# Stalling and Cutting out



## vfrbart (Sep 16, 2006)

I have an 87 XEV6 that is giving me some fits right now.......It stalls often. I do not have a manual yet for it but am willing to take any advice I can get.
It stalls when coming to a stop or slowing down to speeds under 10 mph.
If I put it in neutral and give a little gas it keeps running.
Idle speed is around 650-750 as I read it.
Another thing is occassionaly it will seem to cut out for just a fraction of a second whilst
driving at normal speed (ie...any speed limit )

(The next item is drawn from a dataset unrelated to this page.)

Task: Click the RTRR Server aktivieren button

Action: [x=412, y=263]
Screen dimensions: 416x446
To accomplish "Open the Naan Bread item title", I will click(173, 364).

Any help would be greatly appreciated before I have to take it to a Mech.

Thanks.....Bart


----------



## RedHead7 (May 30, 2006)

It might be the sparkplugs, when is the last time you changed them? If they are new, it might be that it is running too lean or too rich. If it is not any of those, I have no idea where to go next. Hopefully this helps


----------



## RedHead7 (May 30, 2006)

Actually, you can check those, but look at the thread under similar threads at the bottom of this page, it is called 97 pathfinder stalling, that guys problem might be yours too, not 100% sure though.


----------



## vfrbart (Sep 16, 2006)

*stalling and cutting out*

Thanks for the advice My GF just got home So I will indeed check them out


----------



## veesix (Jul 18, 2004)

I had similair problems, and my truck has been fine after replacing the fuel filter. Easy to do and cheap.


----------



## vfrbart (Sep 16, 2006)

veesix said:


> I had similair problems, and my truck has been fine after replacing the fuel filter. Easy to do and cheap.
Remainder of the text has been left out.